§ **What to work on**
Stopping at the line that holds "1049x487 pixels.", repeat the lines below exactly, starting from the very first and including that final line.

━━ The data ━━

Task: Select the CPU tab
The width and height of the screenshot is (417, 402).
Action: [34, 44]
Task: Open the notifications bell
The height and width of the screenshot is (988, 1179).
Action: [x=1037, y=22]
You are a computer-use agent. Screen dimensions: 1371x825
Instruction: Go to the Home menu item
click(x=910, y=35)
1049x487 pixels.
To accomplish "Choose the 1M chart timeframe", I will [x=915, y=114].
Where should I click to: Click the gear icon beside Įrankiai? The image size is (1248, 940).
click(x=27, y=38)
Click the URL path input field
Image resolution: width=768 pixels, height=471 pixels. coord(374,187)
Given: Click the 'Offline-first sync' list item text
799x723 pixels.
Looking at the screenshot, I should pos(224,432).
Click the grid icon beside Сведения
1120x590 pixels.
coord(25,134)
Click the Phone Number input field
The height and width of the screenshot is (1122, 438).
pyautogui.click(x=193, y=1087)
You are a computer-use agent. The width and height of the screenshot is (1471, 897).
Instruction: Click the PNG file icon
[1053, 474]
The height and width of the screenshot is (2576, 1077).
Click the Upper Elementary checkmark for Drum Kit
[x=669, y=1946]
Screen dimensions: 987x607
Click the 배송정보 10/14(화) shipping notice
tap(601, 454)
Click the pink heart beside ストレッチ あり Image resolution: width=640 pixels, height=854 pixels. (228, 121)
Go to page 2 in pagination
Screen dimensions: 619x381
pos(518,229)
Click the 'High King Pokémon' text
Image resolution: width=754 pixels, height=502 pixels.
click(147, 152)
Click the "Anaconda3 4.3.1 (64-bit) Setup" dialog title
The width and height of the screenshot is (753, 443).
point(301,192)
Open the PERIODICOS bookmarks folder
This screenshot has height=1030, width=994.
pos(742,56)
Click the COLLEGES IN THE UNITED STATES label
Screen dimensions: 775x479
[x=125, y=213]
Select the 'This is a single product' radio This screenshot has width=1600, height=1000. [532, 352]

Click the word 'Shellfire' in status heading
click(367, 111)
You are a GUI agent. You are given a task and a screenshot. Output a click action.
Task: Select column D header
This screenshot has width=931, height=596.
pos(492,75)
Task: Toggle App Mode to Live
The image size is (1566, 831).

━━━

§ **Finished task**
Task: Select the CPU tab
The width and height of the screenshot is (417, 402).
Action: [34, 44]
Task: Open the notifications bell
The height and width of the screenshot is (988, 1179).
Action: [x=1037, y=22]
You are a computer-use agent. Screen dimensions: 1371x825
Instruction: Go to the Home menu item
click(x=910, y=35)
1049x487 pixels.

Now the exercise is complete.